## Exercise goal
Please copy out every line in the records below that includes the word "dialog".

## Task data
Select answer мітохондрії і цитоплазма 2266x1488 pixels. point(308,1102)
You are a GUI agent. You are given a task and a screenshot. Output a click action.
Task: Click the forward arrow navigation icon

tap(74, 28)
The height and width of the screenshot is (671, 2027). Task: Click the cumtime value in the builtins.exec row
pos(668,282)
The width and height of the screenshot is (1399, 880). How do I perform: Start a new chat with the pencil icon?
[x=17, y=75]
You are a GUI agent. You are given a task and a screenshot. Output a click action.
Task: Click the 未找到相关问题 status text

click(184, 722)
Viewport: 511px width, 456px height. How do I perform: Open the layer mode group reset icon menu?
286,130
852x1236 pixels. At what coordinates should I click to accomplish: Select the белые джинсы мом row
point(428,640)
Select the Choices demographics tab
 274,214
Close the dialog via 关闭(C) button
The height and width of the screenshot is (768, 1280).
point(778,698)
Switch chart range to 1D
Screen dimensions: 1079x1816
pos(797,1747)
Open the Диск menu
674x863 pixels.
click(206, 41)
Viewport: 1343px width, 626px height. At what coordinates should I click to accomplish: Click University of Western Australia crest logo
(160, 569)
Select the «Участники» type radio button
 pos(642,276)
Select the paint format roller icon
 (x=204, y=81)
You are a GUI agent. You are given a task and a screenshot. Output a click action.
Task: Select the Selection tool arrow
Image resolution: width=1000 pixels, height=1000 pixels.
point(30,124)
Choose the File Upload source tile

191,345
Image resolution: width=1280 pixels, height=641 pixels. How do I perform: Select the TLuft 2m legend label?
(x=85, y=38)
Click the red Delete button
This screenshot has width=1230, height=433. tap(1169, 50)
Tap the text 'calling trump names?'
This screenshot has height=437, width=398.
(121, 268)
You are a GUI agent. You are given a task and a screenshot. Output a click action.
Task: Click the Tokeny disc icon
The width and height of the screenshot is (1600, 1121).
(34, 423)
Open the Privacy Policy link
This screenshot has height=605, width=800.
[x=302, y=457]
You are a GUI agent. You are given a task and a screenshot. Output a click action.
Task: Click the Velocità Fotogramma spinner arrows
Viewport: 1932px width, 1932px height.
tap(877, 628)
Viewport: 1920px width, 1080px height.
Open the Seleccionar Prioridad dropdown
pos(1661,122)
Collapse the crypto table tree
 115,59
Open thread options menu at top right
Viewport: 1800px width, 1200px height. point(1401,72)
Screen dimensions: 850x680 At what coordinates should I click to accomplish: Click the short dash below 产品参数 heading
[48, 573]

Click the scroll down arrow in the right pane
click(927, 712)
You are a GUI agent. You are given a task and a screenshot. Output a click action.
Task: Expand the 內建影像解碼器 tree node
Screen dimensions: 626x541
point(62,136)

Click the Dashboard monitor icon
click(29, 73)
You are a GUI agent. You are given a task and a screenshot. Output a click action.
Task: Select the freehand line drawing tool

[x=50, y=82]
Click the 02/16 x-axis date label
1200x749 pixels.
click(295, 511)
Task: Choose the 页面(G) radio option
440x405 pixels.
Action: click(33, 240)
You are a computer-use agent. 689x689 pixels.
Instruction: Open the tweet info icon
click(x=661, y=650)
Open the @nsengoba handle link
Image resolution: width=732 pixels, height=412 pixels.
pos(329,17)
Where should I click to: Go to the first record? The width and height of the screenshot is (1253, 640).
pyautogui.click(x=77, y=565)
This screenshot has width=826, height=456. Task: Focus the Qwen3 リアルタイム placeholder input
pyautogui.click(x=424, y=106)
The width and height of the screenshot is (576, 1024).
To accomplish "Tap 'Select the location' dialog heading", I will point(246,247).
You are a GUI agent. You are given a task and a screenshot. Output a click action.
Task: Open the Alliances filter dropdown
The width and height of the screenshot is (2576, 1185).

## Completed task
Close the dialog via 关闭(C) button
To accomplish "Tap 'Select the location' dialog heading", I will point(246,247).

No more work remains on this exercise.